Tamiang Layang – Semangat kemandirian dan gotong royong kembali tumbuh di Desa Siong, Kecamatan Paju Epat, Kabupaten Barito Timur. Kelompok tani Rungkai Janang memulai penanaman padi gogo varietas Lungkung di lahan seluas lima hektar sebagai upaya memperkuat ketahanan pangan berbasis potensi lokal.
Kegiatan ini didampingi oleh penyuluh pertanian bersama jajaran kelompok tani setempat. Wilayah Paju Epat dikenal memiliki karakter lahan kering yang cocok untuk pengembangan padi gogo, menjadikannya salah satu sentra pertanian potensial di Barito Timur.

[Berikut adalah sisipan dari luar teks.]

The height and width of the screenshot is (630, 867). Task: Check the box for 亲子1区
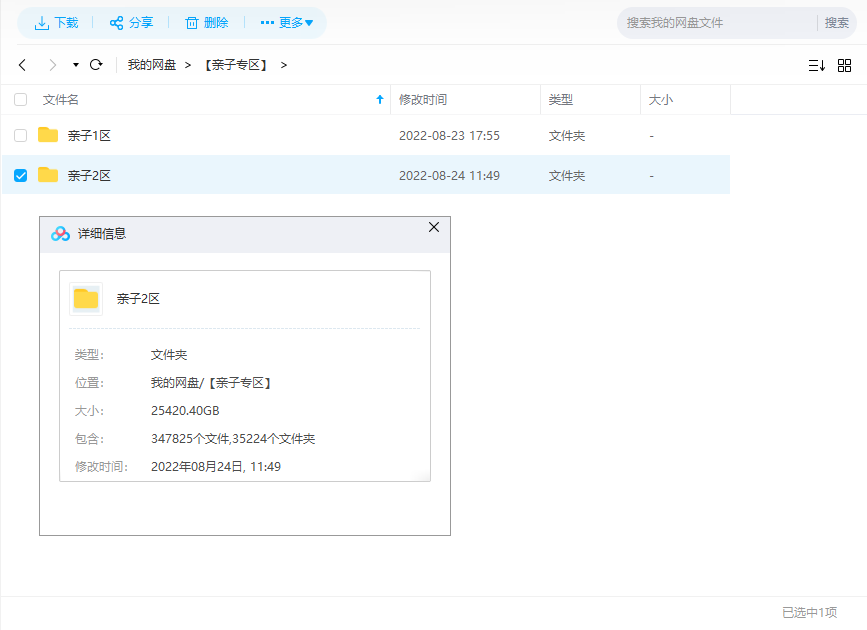(x=21, y=135)
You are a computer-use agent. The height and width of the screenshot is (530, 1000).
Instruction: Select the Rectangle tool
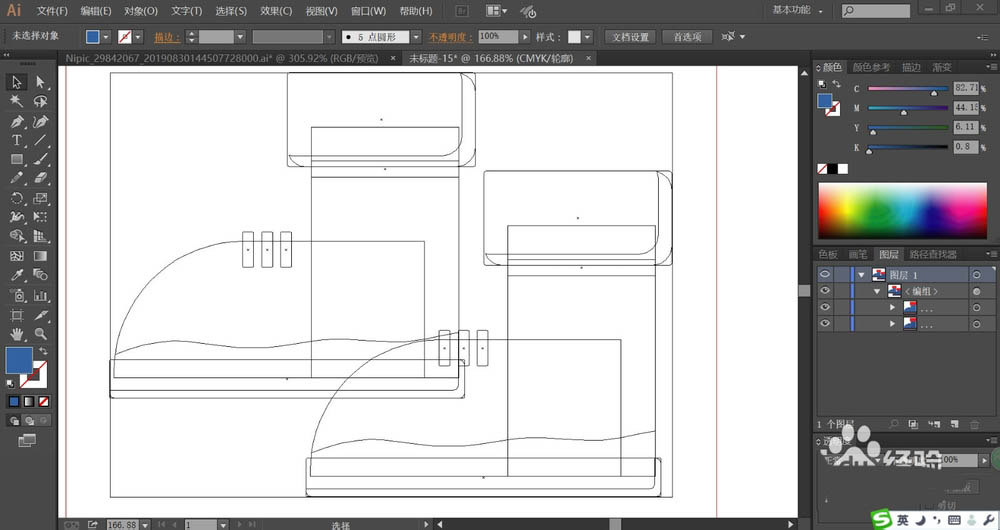[x=17, y=159]
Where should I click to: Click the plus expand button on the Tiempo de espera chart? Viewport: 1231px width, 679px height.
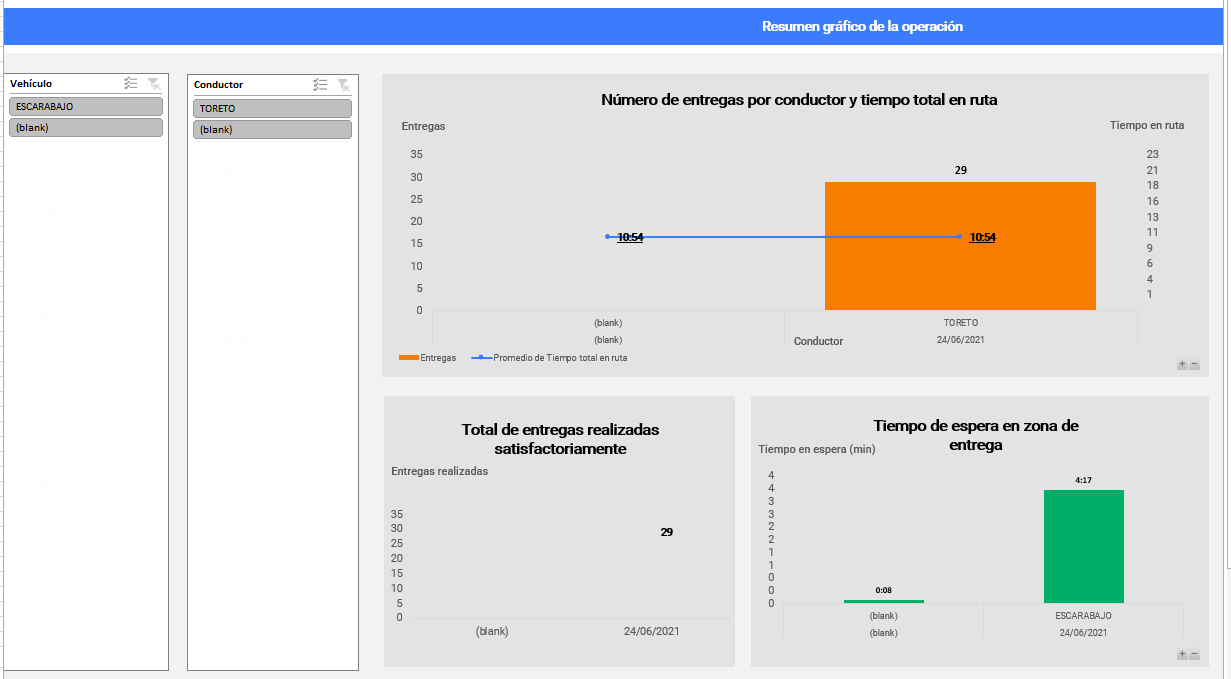tap(1182, 654)
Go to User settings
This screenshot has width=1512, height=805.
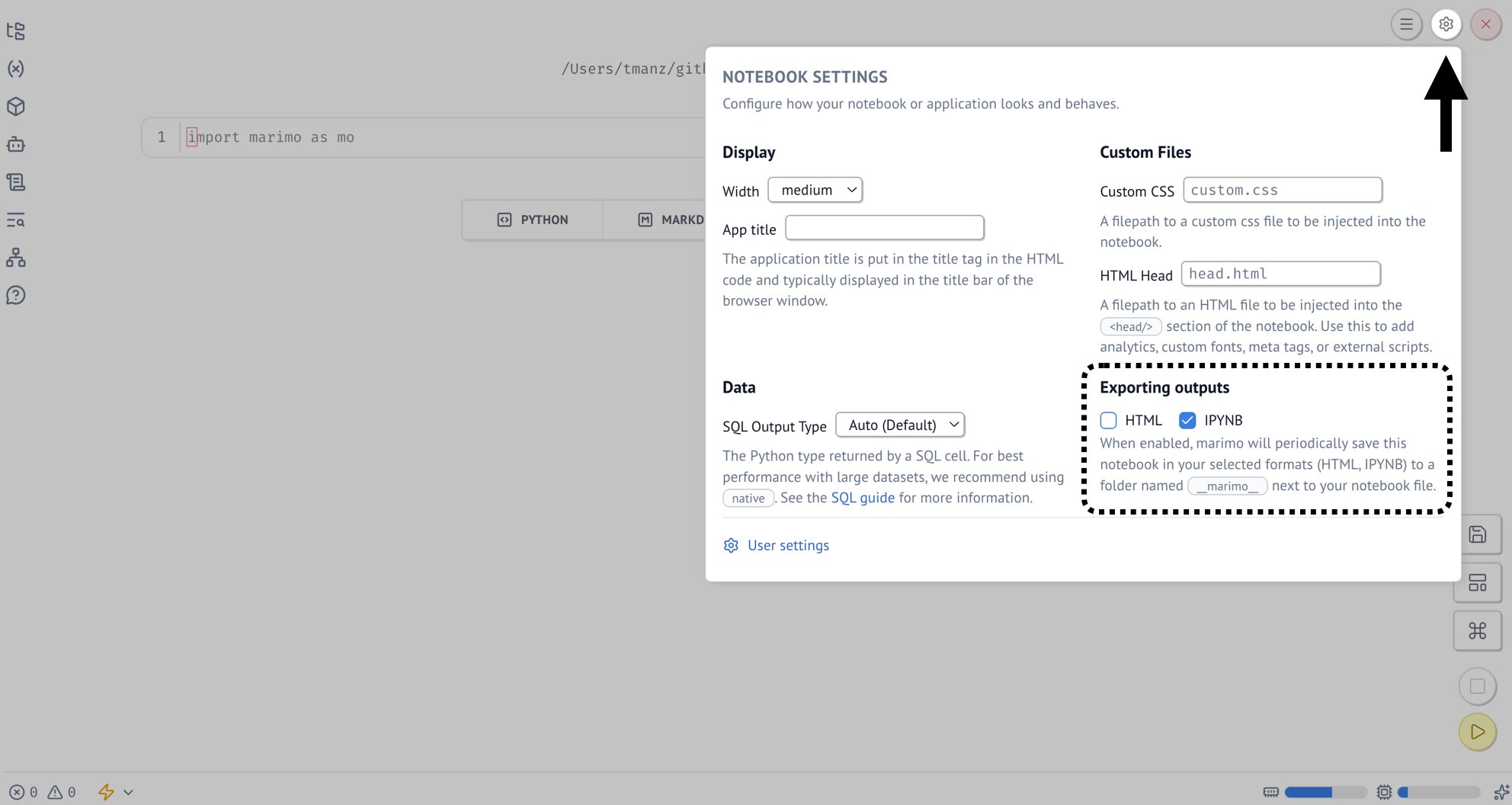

Varietas Lungkung dipilih karena memiliki ketahanan tinggi terhadap kondisi lahan tadah hujan dan mampu beradaptasi dengan baik di perbukitan. Selain tahan iklim kering, varietas ini juga menghasilkan beras pulen dengan umur panen relatif singkat.
“Penanaman padi gogo Lungkung ini merupakan langkah nyata dalam menjaga ketersediaan pangan di daerah. Kita ingin petani mampu memanfaatkan potensi lokal agar produksi tetap terjaga meski tanpa lahan irigasi,” ujar penyuluh pertanian pendamping di lokasi.
Program ini menjadi bentuk pemberdayaan petani agar semakin mandiri, kreatif, dan tangguh menghadapi tantangan iklim. Melalui pendekatan berbasis kearifan lokal, sektor pertanian diharapkan tumbuh berkelanjutan sekaligus memperkuat ekonomi masyarakat desa.
Langkah kelompok tani Desa Siong ini juga sejalan dengan kebijakan Pemerintah Kabupaten Barito Timur yang menempatkan sektor pertanian sebagai tulang punggung pembangunan daerah.
Dengan semangat kebersamaan dan kerja keras petani, penanaman padi gogo varietas Lungkung di Desa Siong menjadi bukti bahwa ketahanan pangan bisa dimulai dari desa—dari tangan petani yang setia menanam harapan di tanahnya sendiri.